** RECORDS follows **

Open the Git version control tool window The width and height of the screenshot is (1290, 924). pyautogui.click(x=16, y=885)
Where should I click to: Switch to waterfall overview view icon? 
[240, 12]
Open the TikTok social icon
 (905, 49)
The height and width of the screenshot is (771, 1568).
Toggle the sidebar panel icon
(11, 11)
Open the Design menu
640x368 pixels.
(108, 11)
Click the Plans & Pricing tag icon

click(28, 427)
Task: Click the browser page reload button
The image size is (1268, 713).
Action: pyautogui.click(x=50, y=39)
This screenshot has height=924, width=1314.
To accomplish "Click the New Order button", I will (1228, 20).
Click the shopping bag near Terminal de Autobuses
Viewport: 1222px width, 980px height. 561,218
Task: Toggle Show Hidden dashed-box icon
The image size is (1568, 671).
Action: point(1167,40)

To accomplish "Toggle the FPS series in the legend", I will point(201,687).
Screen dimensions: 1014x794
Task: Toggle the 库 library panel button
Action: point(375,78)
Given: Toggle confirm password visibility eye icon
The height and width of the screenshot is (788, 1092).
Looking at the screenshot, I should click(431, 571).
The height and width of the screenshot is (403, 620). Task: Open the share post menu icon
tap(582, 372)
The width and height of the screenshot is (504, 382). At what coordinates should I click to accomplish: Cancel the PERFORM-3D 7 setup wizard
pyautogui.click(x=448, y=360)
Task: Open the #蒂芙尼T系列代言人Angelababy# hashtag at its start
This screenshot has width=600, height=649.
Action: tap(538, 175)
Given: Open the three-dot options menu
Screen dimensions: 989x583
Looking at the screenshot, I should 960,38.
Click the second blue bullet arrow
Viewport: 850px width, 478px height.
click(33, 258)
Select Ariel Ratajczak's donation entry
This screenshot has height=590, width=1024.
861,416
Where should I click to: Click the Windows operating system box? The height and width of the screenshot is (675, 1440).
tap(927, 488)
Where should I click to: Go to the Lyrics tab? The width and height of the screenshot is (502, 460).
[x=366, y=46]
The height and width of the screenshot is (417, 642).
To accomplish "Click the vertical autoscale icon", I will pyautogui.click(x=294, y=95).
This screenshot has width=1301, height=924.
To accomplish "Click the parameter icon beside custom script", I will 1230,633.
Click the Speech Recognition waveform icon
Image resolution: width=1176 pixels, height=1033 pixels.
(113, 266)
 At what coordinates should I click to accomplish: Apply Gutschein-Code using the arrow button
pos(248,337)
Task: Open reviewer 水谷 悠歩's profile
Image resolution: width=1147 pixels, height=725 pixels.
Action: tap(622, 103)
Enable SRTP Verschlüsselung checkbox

** End of RECORDS **

▶ [THE PROBLEM] Would you please copy the lines above, from the one holding "Where should I click to: Go" through the last, and nothing else?

▶ [THE ANSWER]
Where should I click to: Go to the Lyrics tab? The width and height of the screenshot is (502, 460).
[x=366, y=46]
The height and width of the screenshot is (417, 642).
To accomplish "Click the vertical autoscale icon", I will pyautogui.click(x=294, y=95).
This screenshot has width=1301, height=924.
To accomplish "Click the parameter icon beside custom script", I will 1230,633.
Click the Speech Recognition waveform icon
Image resolution: width=1176 pixels, height=1033 pixels.
(113, 266)
 At what coordinates should I click to accomplish: Apply Gutschein-Code using the arrow button
pos(248,337)
Task: Open reviewer 水谷 悠歩's profile
Image resolution: width=1147 pixels, height=725 pixels.
Action: tap(622, 103)
Enable SRTP Verschlüsselung checkbox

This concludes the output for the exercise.